I movimenti della lingua, della terminologia delle parole, degli assetti espressivi, tutti partenti da un verso “classico” sono netti e ancorati al registro dela voce che mette a fuoco la vita, ed anche il tono del linguaggio che sostiene la parola, e i contenuti che determinano lo stile, il modo di scrivere del poeta Scarabicchi.
La parola è tutta affidata a un’etica della scrittura, in cui scorre la passione, l’accoratezza dei sentimenti, il tremore del racconto( tutto sommato,/ quello che conta è poco,/ il resto va,/ polvere di ogni vivo,/…) l’interrogazione di quanto percepito e visto, le stagioni e soprattutto l’inverno con i colori del bianco-neve, della pioggia che intristisce, della malinconia che affonda nei ricordi. Scarabicchi coglie di ogni cosa e figura il momento e l’istante, il respiro della verità e il suo tra-dirsi, la legge del simbolo, il vivere con la luce e le ombre, la natura che ama nascondersi, la cecità dolorosa delle assenze, e innesta tutto nell’erotologia della parola. Vi riesce a fondo, ci consegna una poesia che sa di vita e di mistero.
Il cancello è per metafora un volume aperto certo, aperto a una poesia che si fa ritmica, essenziale, strofica, domestica, quotidiana, musicale, francescana, talvolta, più che monacale, dove le immagini scorrono partecipate, recitando di una storia più personale che pubblica.
Biografia.

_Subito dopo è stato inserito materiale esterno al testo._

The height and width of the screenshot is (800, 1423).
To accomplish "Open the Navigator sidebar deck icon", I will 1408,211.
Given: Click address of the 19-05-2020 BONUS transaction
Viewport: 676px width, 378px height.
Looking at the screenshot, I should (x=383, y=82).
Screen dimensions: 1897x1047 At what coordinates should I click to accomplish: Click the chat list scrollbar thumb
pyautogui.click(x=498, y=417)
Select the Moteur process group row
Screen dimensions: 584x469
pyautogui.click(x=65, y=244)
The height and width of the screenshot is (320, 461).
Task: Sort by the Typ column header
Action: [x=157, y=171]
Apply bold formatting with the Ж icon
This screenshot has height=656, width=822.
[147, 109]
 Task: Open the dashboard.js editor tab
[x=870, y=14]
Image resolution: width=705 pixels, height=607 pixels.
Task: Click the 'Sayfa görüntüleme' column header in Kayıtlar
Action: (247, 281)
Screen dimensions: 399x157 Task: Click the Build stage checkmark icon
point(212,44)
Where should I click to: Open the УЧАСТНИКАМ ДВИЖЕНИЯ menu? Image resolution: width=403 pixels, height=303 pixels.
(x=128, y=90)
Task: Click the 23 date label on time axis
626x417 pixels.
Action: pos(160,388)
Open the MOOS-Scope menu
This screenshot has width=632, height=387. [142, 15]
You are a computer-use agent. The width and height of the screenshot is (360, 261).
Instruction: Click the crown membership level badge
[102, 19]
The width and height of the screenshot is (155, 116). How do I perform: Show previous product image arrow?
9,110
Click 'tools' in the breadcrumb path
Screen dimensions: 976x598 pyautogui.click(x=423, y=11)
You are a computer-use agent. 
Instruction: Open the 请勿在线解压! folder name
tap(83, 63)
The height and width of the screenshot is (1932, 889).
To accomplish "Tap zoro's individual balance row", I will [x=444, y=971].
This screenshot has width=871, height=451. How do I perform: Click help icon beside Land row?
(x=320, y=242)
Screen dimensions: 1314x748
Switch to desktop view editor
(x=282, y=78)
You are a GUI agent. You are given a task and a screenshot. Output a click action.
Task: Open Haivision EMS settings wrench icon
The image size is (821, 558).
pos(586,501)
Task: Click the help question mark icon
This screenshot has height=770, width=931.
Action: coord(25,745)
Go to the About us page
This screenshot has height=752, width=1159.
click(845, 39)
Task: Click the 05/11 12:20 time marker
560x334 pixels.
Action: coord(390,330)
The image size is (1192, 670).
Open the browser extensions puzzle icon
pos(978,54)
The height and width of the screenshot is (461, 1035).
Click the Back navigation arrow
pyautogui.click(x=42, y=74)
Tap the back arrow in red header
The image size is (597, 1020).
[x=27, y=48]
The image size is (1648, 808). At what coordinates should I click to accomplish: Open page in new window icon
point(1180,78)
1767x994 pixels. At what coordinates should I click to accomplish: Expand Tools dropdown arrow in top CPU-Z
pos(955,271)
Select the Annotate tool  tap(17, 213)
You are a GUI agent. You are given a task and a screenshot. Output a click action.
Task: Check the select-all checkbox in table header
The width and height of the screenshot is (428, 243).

Francesco Scarabicchi è nato ad Ancona, dove vive, nel 1951.
Ha pubblicato, in versi, La porta murata (Ancona, Residenza,’82), con introduzione di Franco Scataglini, Il viale d’inverno (Brescia, L’obliquo,’89), con postfazione di Massimo Raffaeli, Il prato bianco (ibidem,’97) raccolti, in scelta, ne Il cancello 1980-1999 (Ancona, peQuod, 2001) con una nota di Pier Vincenzo Mengaldo; Il segreto (Edizioni L’obliquo, Brescia, 2007); Frammenti dei dodici mesi con quattordici fotografie di Giorgio Cutini (Brescia, L’obliquo, 2010) e uno scritto di Goffredo Fofi; Nevicata con venticinque acqueforti di Nicola Montanari (Macerata, liberi libri, 2013), con ogni mio saper e diligentia – Stanze per Lorenzo Lotto (Macerata, Liberilibri, 2013). Ha tradotto da Machado e da Lorca raccogliendo una selezione ne Gli istanti feriti (Ancona, Università degli Studi, 2000) e in Taccuino spagnolo (Brescia, L’obliquo, 2000). Si occupa da sempre di arti figurative. Una scelta delle sue cronache d’arte 1974-2006 in L’attimo terrestre (Affinità elettive, 2006). Ha ideato e dirige, dal 2002, il periodico di scritture, immagini e voci Nostro lunedì. Per Donzelli, nella collezione di poesia, ha pubblicato L’esperienza della neve (2003) e L’ora felice (2010). Per Marcos y Marcos ha curato Non domandarmi nulla.